É preciso ser muito otimista para imaginar que as medidas tomadas já na noite de domingo pelo novo governo e por Alexandre de Moraes serão capazes de convencer a turba a recuar. Elas têm para onde correr e não se concentram apenas nas franjas da capital. Mobilizam-se em postos estratégicos de estados hoje governados por bolsonaristas e já miram a saída de refinarias para provocar uma crise de abastecimento no país.

Qualquer medida de força é um teste em diversos aspectos. Elas esbarram na insubmissão de parte do comando, tanto das polícias estaduais, das federais e das Forças Armadas. E se infiltra na base da corporação.

O bolsonarismo deu aos militares proteção contra as tesouras da reforma da Previdência, empregou milhares deles na administração pública, fez explodir o contracheque de alguns generais. Errou rude quem apostou que a derrota de Bolsonaro nas urnas seria aceita sem esperneio — terceirizado pela massa de manobra convicta de que o inimigo é o comunismo.

O bolsonarismo também deu assento de destaque a pastores e religiosos radicalizados no coração da administração.

E uma garantia de que a expansão dos planos da ala mais brucutu do agronegócio não esbarraria em terras demarcadas, fiscais ambientais ou direitos indígenas.

Lula subiu a rampa com o cacique Raoni, de 90 anos, em sua cerimônia de posse no dia 1º de janeiro.

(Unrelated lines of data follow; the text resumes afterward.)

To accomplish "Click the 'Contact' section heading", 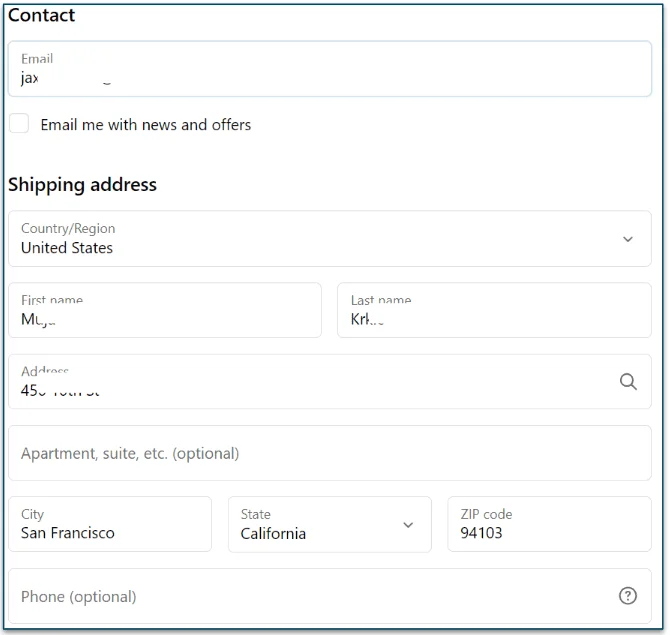I will pos(42,16).
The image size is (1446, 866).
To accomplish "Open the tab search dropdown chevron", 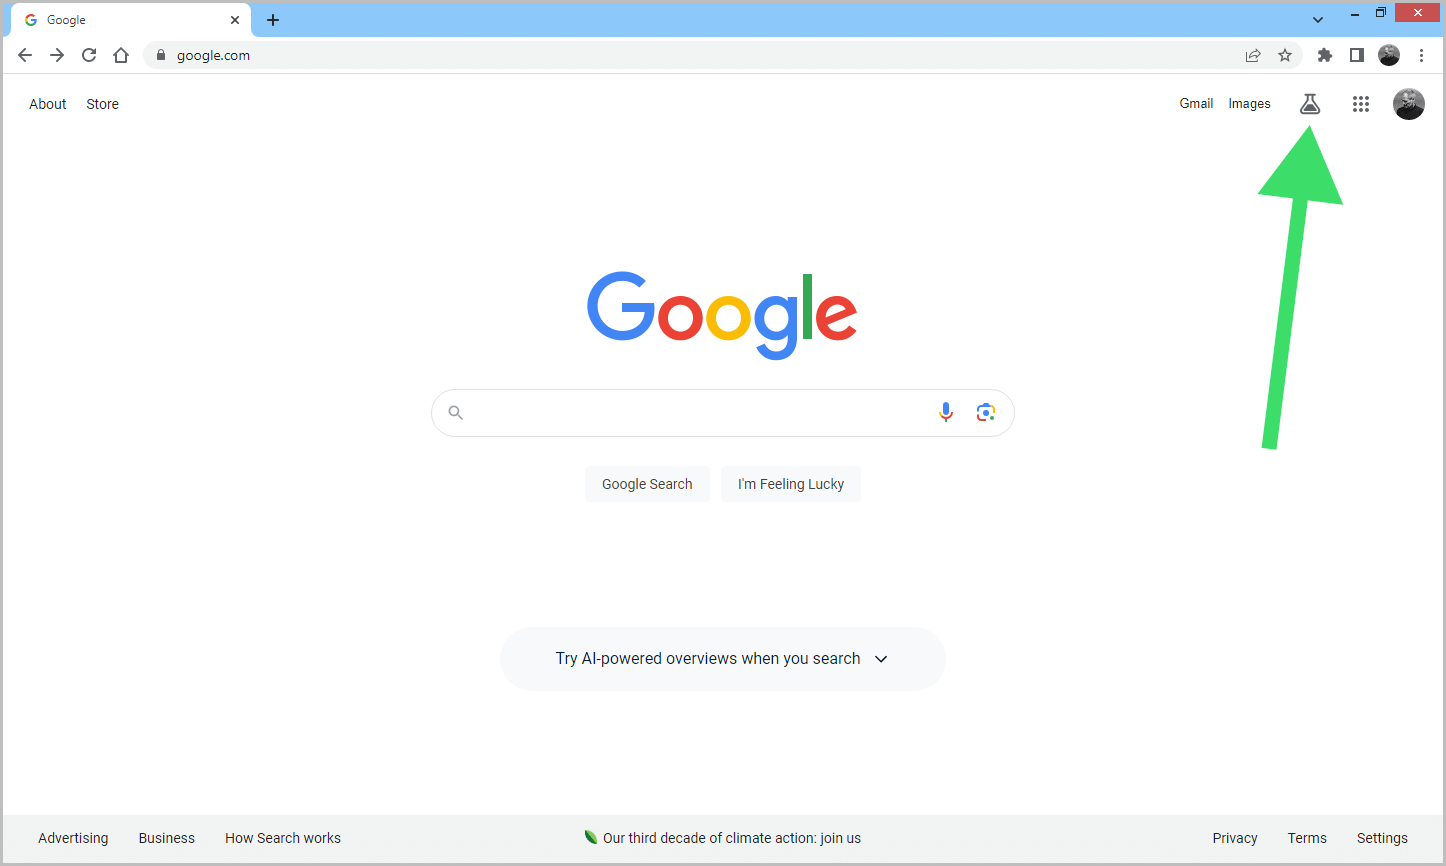I will pos(1317,18).

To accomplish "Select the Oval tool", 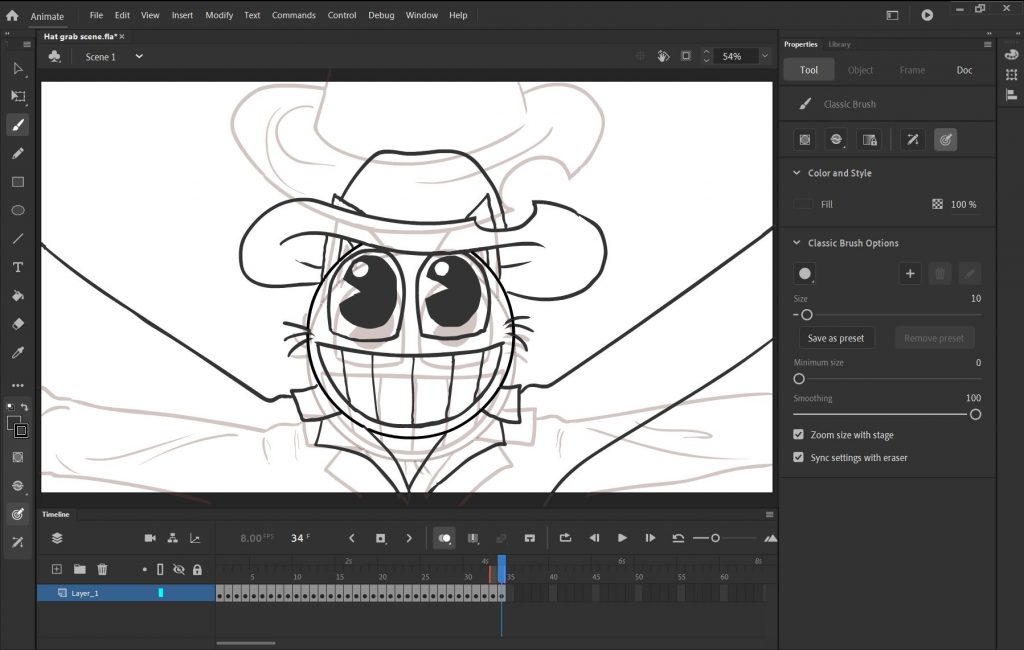I will click(18, 211).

O que, aos olhos de uma parte do país, foi lido como um aceno a um Brasil inclusivo para todos, a outros soou como uma declaração de guerra.

O governo recém-empossado está emparedado.

Os sinais de insubmissão estão por todos os lados: na troca de comando das Forças Armadas à negativa do antecessor, que ainda se declara presidente em suas redes, em passar a faixa.

A alardeada desmobilização dos acampamentos na capital, na semana passada, não era o começo do fim de um circo que saía de cena e deixava o país fadado a navegar, pelos próximos anos, pelas águas da normalidade, sem as cortinas de fumaça produzidas diariamente pelo bolsonarismo, como alguns — este autor, inclusive — chegaram a projetar.

A saída de cena era só performance; um drible nas atenções guardadas para o dia 1º.

Pós-Bolsonaro, o estado de tensão e o espírito golpista se reproduzem agora sem precisar passar por gabinetes oficiais.

Bolsonaro sai de cena; os riscos que ele sempre representou à democracia, não.

O ex-presidente e seu pendor à psicopatia envenenaram o tecido social e legaram aos sucessores um país dividido, conflagrado, armado até os dentes e, agora, sitiado.

Todo mundo — do parlamentar que teve o gabinete destruído ao jornalista da cidadezinha do interior —, acordou nesta segunda-feira com um alvo na testa.

Dizer que Bolsonaro e o núcleo mais próximo precisam ser responsabilizados por tudo o que incitaram e colheram em forma de destruição é insuficiente. O nó está em outro lugar: quem vai cumprir a ordem se quem tem as armas não quer a paz?

Vendo tudo agora em perspectiva, não é difícil dizer como tudo começou. Difícil é dizer como vai terminar.